+++ Document passage

# Tilt-Shift Lens vs. Macro Slide Rail



## anim8r79 (Mar 14, 2012)

I'm in the market for a tilt-shift lens like the 24mm for real estate photography. However, it is very pricey and I'm wondering if there are any alternatives to wider captures. Right now I'm on a APS-C with a Canon 10-22 and I'm not a big fan of the curvature at the extreme frame edges. Planning on going Full Frame very soon and didn't know if the tilt-shift is absolutely worth the $2K+ or if similar results could be had with a 24mm (or 20mm, etc) on a Macro Slide Rail, going left to right to capture a wider composition and then stitch back together in PS. 

Suggestions/Advice greatly appreciated! Thanks!


----------



## neuroanatomist (Mar 14, 2012)

anim8r79 said:


> I'm in the market for a tilt-shift lens like the 24mm for real estate photography. However, it is very pricey and I'm wondering if there are any alternatives to wider captures. Right now I'm on a APS-C with a Canon 10-22 and I'm not a big fan of the curvature at the extreme frame edges. Planning on going Full Frame very soon and didn't know if the tilt-shift is absolutely worth the $2K+ or if similar results could be had with a 24mm (or 20mm, etc) on a Macro Slide Rail, going left to right to capture a wider composition and then stitch back together in PS.



You can't do a two-shot shift-panorama with a macro rail, you'd just be taking two shots that would overlap by about 98%. A shift lens moves the lens elements relative to the sensor, as opposed to shifting both lens and sensor.


----------



## 5dmk.iii (Mar 14, 2012)

Macro rail could work as long as you can back up the body and pivot on the lens nodal point.

There's another way :

What you need it a tripod head with panning. And a lens with a tripod collar. You can get shots panning with the camera attached to the tripod head and pan... but you will run into Parallax issues. Thats where a lens with a tripod coller come into play. The collar lets you pivot the body over the tripod head nearer to the focal point of the lenses vs at the sensor where parallax can occur.


----------



## 5dmk.iii (Mar 14, 2012)

neuroanatomist said:


> anim8r79 said:
> 
> 
> > I'm in the market for a tilt-shift lens like the 24mm for real estate photography. However, it is very pricey and I'm wondering if there are any alternatives to wider captures. Right now I'm on a APS-C with a Canon 10-22 and I'm not a big fan of the curvature at the extreme frame edges. Planning on going Full Frame very soon and didn't know if the tilt-shift is absolutely worth the $2K+ or if similar results could be had with a 24mm (or 20mm, etc) on a Macro Slide Rail, going left to right to capture a wider composition and then stitch back together in PS.
> ...



Neuro, he could use the rail as a slingshot and pivot on the nodal point of the lens...


----------



## anim8r79 (Mar 14, 2012)

I've read about rotating on the nodal point of the lens, and there is a really lengthy article on the Really Right Stuff page about all the equipment they offer in regards to panoramas... My head hurts from all that info. 

I'm trying to minimize the amount of setup/overlap, tripod moving, etc and it seems like the most efficient way is to go with the Tilt-shift lens. Take one all the way left, take one all the way right and then stitch in PS, right? Or at least a third image in the direct center of the frame...

++++++
+++ Data shown

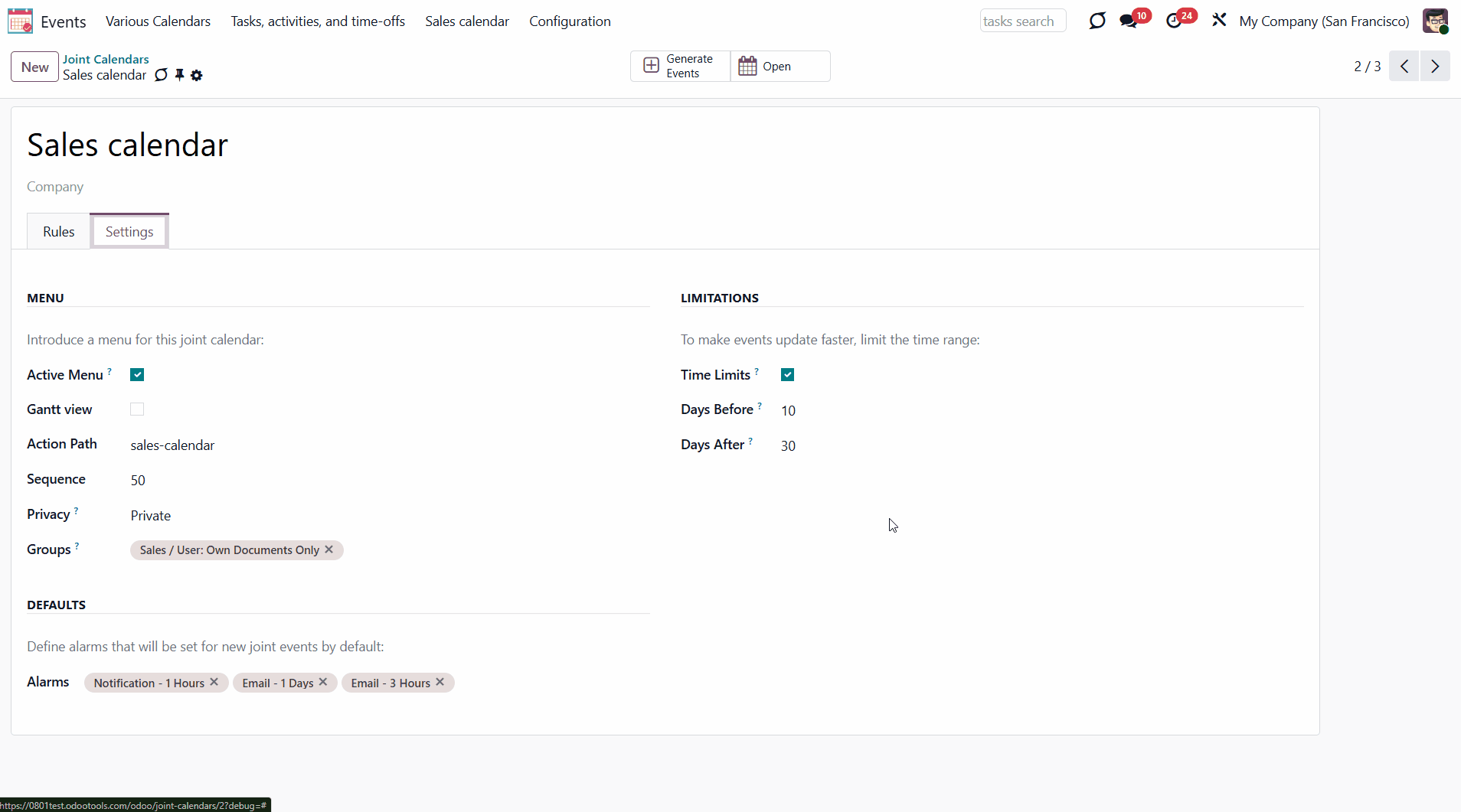Click the Generate Events button
The height and width of the screenshot is (812, 1461).
(679, 67)
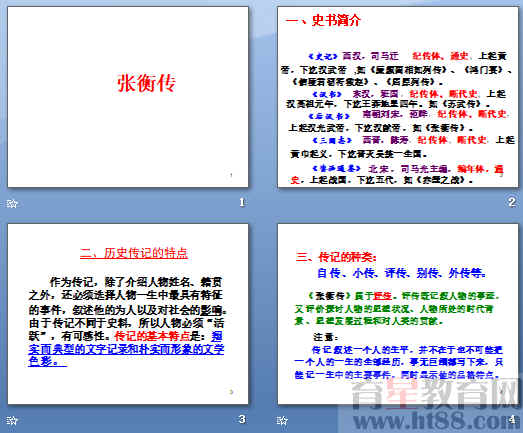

++++++

Given task
In the thread comparing a tilt-shift lens with a macro slide rail, what does a shift lens move relative to the sensor? The material is not needed for this exercise.

Exercise result
It moves the lens elements relative to the sensor.